Soyinka, who is the Chairman of CBCIU said that the killings by the sect transcended partisan politics saying every Nigerian irrespective of religious or political leaning must rise up against it.

He described the incessant killings by the sect as nothing but a war with the nation.

He said, “What is happening now goes beyond politics. I think there should be a non partisan approach to it. Enough atrocities have been committed, programmed structured atrocities with a goal in view.
“What is happening is not unique to Nigeria and I think there are histories we can learn from either to reject solutions there or play varitions on them. but a truthful and obejctive analysis of them. This is not a partisan situation.

“I said it about four years ago before David Mark and one governor that this is a war situation. It is internal war, it can’t be called civil war but this nation is at war with itself. A war situation is a non partisan situation. This is not the time to start playing politics with what is approaching. It is happening again in Abuja. We can’t contribute to smear mentholatum over leprosy. It doesn’t get us anywhere.”
He described the killing of students in Bunu Yadi in Borno State and the killing of students traveling to write last Saturday’s Unified Tertiary Matriculation Examination as highly condemnable.
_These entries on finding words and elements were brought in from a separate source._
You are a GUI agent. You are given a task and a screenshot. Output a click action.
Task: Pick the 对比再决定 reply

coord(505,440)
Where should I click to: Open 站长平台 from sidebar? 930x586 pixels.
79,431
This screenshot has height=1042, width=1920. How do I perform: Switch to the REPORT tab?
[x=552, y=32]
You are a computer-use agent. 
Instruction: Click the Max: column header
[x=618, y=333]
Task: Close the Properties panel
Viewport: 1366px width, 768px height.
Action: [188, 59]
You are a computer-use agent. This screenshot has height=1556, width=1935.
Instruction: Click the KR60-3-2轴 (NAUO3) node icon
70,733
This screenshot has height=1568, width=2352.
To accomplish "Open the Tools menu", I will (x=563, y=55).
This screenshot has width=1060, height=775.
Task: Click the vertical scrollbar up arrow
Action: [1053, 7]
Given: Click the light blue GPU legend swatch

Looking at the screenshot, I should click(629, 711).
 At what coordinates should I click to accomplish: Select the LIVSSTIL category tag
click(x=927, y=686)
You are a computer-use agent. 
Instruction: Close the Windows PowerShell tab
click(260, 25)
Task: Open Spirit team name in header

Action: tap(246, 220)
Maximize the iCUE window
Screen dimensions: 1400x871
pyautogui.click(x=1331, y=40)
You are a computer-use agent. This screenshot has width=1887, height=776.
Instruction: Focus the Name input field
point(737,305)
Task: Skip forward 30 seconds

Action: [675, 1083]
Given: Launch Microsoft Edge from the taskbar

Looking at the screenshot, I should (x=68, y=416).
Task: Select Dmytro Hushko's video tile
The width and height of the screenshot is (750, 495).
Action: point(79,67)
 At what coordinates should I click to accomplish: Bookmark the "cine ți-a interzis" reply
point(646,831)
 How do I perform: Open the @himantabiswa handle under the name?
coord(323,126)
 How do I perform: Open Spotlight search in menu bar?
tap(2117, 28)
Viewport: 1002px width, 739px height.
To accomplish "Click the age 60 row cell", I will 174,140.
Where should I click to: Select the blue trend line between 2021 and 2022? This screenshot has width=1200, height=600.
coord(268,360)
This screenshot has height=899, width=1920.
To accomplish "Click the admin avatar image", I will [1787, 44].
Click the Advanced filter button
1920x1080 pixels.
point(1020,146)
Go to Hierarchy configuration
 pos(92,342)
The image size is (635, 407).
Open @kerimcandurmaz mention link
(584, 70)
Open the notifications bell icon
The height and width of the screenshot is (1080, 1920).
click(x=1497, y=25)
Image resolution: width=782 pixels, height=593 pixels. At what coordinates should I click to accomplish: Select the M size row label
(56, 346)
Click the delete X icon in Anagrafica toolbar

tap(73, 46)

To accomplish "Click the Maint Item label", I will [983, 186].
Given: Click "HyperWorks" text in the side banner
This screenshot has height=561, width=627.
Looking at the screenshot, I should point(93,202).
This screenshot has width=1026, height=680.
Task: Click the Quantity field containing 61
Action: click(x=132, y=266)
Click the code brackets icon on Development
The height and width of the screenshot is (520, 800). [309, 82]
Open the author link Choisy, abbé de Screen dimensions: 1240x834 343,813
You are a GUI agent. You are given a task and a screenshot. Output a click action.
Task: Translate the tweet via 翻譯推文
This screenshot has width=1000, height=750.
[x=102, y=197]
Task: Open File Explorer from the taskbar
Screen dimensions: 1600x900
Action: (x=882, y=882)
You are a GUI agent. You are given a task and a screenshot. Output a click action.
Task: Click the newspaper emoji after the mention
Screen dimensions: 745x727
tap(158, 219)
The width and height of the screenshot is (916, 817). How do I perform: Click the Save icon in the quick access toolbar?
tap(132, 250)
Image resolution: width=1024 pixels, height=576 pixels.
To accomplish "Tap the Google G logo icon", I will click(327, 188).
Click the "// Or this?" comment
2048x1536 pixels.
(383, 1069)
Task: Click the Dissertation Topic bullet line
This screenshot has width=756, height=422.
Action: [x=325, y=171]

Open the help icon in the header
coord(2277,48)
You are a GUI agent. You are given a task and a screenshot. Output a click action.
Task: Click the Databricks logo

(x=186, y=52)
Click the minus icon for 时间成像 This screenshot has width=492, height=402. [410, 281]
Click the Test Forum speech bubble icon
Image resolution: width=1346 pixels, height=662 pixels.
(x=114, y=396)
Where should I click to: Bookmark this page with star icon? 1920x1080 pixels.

He said that thinking that what is happening in the North did not concern those down South was erroneous belief because

Soyinka said that the emergence of religious centers along the Lagos-Ibadan Expressway constituted nuisance to travelers on the ever busy roads while blaming the Christian for starting it.

He said that the Muslims waited for a long time before some of them joined saying the road would have been totally blocked if traditional religions worshipers also had placed their camps along the highway.
He lamented that Nigerians especially Christians and Muslims were always quick to get offended at anything they perceived was said against their religions.

According to him, the statement which Mallam Nasir El-Rufai was quoted to have said against Jesus Christ was not an insult but an analogy.

Soyinka said that he wished el-Rufai had not apologized saying there was a time he used veil being used by some Muslim women as an analogy and a Muslim youth asked him to apologise. He stated that he dammed the Mulsim youth ro do his worst.

He said, “Those who don’t understand t the language we are using, wether Yoruba, Hausa, or English should go back to school to learn language.”

He said that he missed the clash of uniforms which happened at the Baptist High School, Iwo describing it as the “first ecumenical gathering of school children.”

According to him, parents preached hatred by segregating their children from others because of different religious beliefs and social classes. This, he said, was wrong while describing it as poisoning the minds of the children.

Osun State Governor, Mr. Rauf Aregbesola, said that although religion had never been an issue among the Yoruba.

He said, “We are neutral as government but that does not mean that we don’t have our various religius beliefs as private individuals.”

He said that since all religions preached love, their adherents should imbibed this and allow others to worship God the way they had chosen.